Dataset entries
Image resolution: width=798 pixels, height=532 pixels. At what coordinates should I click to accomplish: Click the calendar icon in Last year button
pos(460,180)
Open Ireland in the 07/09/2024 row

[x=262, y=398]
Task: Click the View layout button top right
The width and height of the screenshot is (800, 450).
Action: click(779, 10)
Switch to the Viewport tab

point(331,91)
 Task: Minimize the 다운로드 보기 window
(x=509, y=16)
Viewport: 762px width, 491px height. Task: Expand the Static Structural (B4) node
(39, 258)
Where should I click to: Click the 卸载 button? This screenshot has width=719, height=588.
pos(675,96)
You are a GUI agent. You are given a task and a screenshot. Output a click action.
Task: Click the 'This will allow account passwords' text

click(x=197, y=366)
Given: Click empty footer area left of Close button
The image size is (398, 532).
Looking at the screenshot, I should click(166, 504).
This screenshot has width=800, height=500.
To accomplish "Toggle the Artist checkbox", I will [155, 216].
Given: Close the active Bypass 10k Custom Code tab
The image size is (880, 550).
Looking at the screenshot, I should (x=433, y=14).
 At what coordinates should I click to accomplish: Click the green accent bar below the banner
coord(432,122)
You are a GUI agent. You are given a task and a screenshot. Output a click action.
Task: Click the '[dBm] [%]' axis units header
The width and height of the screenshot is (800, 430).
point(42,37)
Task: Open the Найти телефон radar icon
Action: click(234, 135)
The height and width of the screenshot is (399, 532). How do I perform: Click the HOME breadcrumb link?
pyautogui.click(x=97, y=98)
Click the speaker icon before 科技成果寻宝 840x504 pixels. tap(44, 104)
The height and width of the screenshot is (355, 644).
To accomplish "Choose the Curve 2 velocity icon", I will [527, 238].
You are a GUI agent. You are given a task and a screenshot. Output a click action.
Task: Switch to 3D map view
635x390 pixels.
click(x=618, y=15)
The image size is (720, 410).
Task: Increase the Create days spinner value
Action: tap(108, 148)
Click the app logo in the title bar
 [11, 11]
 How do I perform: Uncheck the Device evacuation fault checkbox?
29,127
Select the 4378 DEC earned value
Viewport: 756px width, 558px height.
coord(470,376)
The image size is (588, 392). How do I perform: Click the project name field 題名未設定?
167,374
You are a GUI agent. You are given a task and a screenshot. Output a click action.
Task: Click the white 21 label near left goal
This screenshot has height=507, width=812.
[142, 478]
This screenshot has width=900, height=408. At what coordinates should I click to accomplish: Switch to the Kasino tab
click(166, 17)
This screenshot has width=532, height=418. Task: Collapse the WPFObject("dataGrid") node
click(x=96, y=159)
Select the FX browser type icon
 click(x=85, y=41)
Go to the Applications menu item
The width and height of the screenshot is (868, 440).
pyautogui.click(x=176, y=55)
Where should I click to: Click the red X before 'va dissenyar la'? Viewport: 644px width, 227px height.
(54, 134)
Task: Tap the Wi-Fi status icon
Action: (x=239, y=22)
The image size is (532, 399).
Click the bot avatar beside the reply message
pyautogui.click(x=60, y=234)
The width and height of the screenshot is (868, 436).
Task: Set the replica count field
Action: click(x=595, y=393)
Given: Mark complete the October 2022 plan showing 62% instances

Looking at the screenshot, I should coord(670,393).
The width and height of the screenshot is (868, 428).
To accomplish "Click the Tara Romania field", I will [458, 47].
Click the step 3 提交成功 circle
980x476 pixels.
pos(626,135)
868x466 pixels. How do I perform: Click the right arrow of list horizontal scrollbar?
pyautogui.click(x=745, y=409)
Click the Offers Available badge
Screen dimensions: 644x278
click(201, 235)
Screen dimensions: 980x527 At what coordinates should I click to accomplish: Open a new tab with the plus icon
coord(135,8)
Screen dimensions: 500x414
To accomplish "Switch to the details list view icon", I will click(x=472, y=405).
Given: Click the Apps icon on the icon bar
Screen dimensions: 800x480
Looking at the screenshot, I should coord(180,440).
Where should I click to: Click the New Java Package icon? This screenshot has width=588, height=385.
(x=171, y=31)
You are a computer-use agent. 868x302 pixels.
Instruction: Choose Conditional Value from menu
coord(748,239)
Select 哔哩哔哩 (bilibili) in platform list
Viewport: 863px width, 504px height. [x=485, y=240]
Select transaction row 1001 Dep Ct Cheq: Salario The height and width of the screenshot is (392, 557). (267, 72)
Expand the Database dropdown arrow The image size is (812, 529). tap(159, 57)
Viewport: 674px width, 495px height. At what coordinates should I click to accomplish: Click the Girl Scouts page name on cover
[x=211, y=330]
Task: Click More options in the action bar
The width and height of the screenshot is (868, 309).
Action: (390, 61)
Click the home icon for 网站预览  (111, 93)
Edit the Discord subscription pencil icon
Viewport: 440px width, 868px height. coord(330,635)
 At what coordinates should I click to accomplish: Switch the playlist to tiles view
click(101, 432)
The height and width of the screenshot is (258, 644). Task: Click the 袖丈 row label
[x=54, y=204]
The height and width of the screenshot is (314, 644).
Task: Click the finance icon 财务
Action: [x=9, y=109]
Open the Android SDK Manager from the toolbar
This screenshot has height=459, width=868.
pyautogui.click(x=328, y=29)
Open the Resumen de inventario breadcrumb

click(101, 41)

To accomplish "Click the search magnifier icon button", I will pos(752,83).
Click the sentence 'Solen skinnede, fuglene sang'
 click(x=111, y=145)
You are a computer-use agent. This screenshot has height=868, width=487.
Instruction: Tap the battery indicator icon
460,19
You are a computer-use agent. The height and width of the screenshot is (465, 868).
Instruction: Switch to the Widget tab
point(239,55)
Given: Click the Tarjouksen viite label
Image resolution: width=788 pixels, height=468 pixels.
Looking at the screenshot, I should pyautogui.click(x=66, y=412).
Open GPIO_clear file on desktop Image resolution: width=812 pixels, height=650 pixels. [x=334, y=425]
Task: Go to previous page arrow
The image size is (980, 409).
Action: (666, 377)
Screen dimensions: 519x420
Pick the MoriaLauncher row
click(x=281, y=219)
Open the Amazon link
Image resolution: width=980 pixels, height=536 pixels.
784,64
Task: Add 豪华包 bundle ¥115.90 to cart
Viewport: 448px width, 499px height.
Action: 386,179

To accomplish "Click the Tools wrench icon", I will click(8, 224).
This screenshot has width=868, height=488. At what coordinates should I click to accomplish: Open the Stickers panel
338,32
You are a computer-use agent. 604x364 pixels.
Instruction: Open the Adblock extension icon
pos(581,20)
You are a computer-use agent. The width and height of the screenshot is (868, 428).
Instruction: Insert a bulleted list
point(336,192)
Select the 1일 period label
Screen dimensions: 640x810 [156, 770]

EXERCISE: Retype all of the entries precisely as they are.

WORKED SOLUTION:
Image resolution: width=798 pixels, height=532 pixels. At what coordinates should I click to accomplish: Click the calendar icon in Last year button
pos(460,180)
Open Ireland in the 07/09/2024 row

[x=262, y=398]
Task: Click the View layout button top right
The width and height of the screenshot is (800, 450).
Action: click(779, 10)
Switch to the Viewport tab

point(331,91)
 Task: Minimize the 다운로드 보기 window
(x=509, y=16)
Viewport: 762px width, 491px height. Task: Expand the Static Structural (B4) node
(39, 258)
Where should I click to: Click the 卸载 button? This screenshot has width=719, height=588.
pos(675,96)
You are a GUI agent. You are given a task and a screenshot. Output a click action.
Task: Click the 'This will allow account passwords' text

click(x=197, y=366)
Given: Click empty footer area left of Close button
The image size is (398, 532).
Looking at the screenshot, I should click(166, 504).
This screenshot has width=800, height=500.
To accomplish "Toggle the Artist checkbox", I will [155, 216].
Given: Close the active Bypass 10k Custom Code tab
The image size is (880, 550).
Looking at the screenshot, I should (x=433, y=14).
 At what coordinates should I click to accomplish: Click the green accent bar below the banner
coord(432,122)
You are a GUI agent. You are given a task and a screenshot. Output a click action.
Task: Click the '[dBm] [%]' axis units header
The width and height of the screenshot is (800, 430).
point(42,37)
Task: Open the Найти телефон radar icon
Action: click(234, 135)
The height and width of the screenshot is (399, 532). How do I perform: Click the HOME breadcrumb link?
pyautogui.click(x=97, y=98)
Click the speaker icon before 科技成果寻宝 840x504 pixels. tap(44, 104)
The height and width of the screenshot is (355, 644).
To accomplish "Choose the Curve 2 velocity icon", I will [527, 238].
You are a GUI agent. You are given a task and a screenshot. Output a click action.
Task: Switch to 3D map view
635x390 pixels.
click(x=618, y=15)
The image size is (720, 410).
Task: Increase the Create days spinner value
Action: tap(108, 148)
Click the app logo in the title bar
 [11, 11]
 How do I perform: Uncheck the Device evacuation fault checkbox?
29,127
Select the 4378 DEC earned value
Viewport: 756px width, 558px height.
coord(470,376)
The image size is (588, 392). How do I perform: Click the project name field 題名未設定?
167,374
You are a GUI agent. You are given a task and a screenshot. Output a click action.
Task: Click the white 21 label near left goal
This screenshot has height=507, width=812.
[142, 478]
This screenshot has width=900, height=408. At what coordinates should I click to accomplish: Switch to the Kasino tab
click(166, 17)
This screenshot has width=532, height=418. Task: Collapse the WPFObject("dataGrid") node
click(x=96, y=159)
Select the FX browser type icon
 click(x=85, y=41)
Go to the Applications menu item
The width and height of the screenshot is (868, 440).
pyautogui.click(x=176, y=55)
Where should I click to: Click the red X before 'va dissenyar la'? Viewport: 644px width, 227px height.
(54, 134)
Task: Tap the Wi-Fi status icon
Action: (x=239, y=22)
The image size is (532, 399).
Click the bot avatar beside the reply message
pyautogui.click(x=60, y=234)
The width and height of the screenshot is (868, 436).
Task: Set the replica count field
Action: click(x=595, y=393)
Given: Mark complete the October 2022 plan showing 62% instances

Looking at the screenshot, I should coord(670,393).
The width and height of the screenshot is (868, 428).
To accomplish "Click the Tara Romania field", I will [458, 47].
Click the step 3 提交成功 circle
980x476 pixels.
pos(626,135)
868x466 pixels. How do I perform: Click the right arrow of list horizontal scrollbar?
pyautogui.click(x=745, y=409)
Click the Offers Available badge
Screen dimensions: 644x278
click(201, 235)
Screen dimensions: 980x527 At what coordinates should I click to accomplish: Open a new tab with the plus icon
coord(135,8)
Screen dimensions: 500x414
To accomplish "Switch to the details list view icon", I will click(x=472, y=405).
Given: Click the Apps icon on the icon bar
Screen dimensions: 800x480
Looking at the screenshot, I should coord(180,440).
Where should I click to: Click the New Java Package icon? This screenshot has width=588, height=385.
(x=171, y=31)
You are a computer-use agent. 868x302 pixels.
Instruction: Choose Conditional Value from menu
coord(748,239)
Select 哔哩哔哩 (bilibili) in platform list
Viewport: 863px width, 504px height. [x=485, y=240]
Select transaction row 1001 Dep Ct Cheq: Salario The height and width of the screenshot is (392, 557). (267, 72)
Expand the Database dropdown arrow The image size is (812, 529). tap(159, 57)
Viewport: 674px width, 495px height. At what coordinates should I click to accomplish: Click the Girl Scouts page name on cover
[x=211, y=330]
Task: Click More options in the action bar
The width and height of the screenshot is (868, 309).
Action: (390, 61)
Click the home icon for 网站预览  (111, 93)
Edit the Discord subscription pencil icon
Viewport: 440px width, 868px height. coord(330,635)
 At what coordinates should I click to accomplish: Switch the playlist to tiles view
click(101, 432)
The height and width of the screenshot is (258, 644). Task: Click the 袖丈 row label
[x=54, y=204]
The height and width of the screenshot is (314, 644).
Task: Click the finance icon 财务
Action: [x=9, y=109]
Open the Android SDK Manager from the toolbar
This screenshot has height=459, width=868.
pyautogui.click(x=328, y=29)
Open the Resumen de inventario breadcrumb

click(101, 41)

To accomplish "Click the search magnifier icon button", I will pos(752,83).
Click the sentence 'Solen skinnede, fuglene sang'
 click(x=111, y=145)
You are a computer-use agent. This screenshot has height=868, width=487.
Instruction: Tap the battery indicator icon
460,19
You are a computer-use agent. The height and width of the screenshot is (465, 868).
Instruction: Switch to the Widget tab
point(239,55)
Given: Click the Tarjouksen viite label
Image resolution: width=788 pixels, height=468 pixels.
Looking at the screenshot, I should pyautogui.click(x=66, y=412).
Open GPIO_clear file on desktop Image resolution: width=812 pixels, height=650 pixels. [x=334, y=425]
Task: Go to previous page arrow
The image size is (980, 409).
Action: (666, 377)
Screen dimensions: 519x420
Pick the MoriaLauncher row
click(x=281, y=219)
Open the Amazon link
Image resolution: width=980 pixels, height=536 pixels.
784,64
Task: Add 豪华包 bundle ¥115.90 to cart
Viewport: 448px width, 499px height.
Action: 386,179

To accomplish "Click the Tools wrench icon", I will click(8, 224).
This screenshot has width=868, height=488. At what coordinates should I click to accomplish: Open the Stickers panel
338,32
You are a computer-use agent. 604x364 pixels.
Instruction: Open the Adblock extension icon
pos(581,20)
You are a computer-use agent. The width and height of the screenshot is (868, 428).
Instruction: Insert a bulleted list
point(336,192)
Select the 1일 period label
Screen dimensions: 640x810 [156, 770]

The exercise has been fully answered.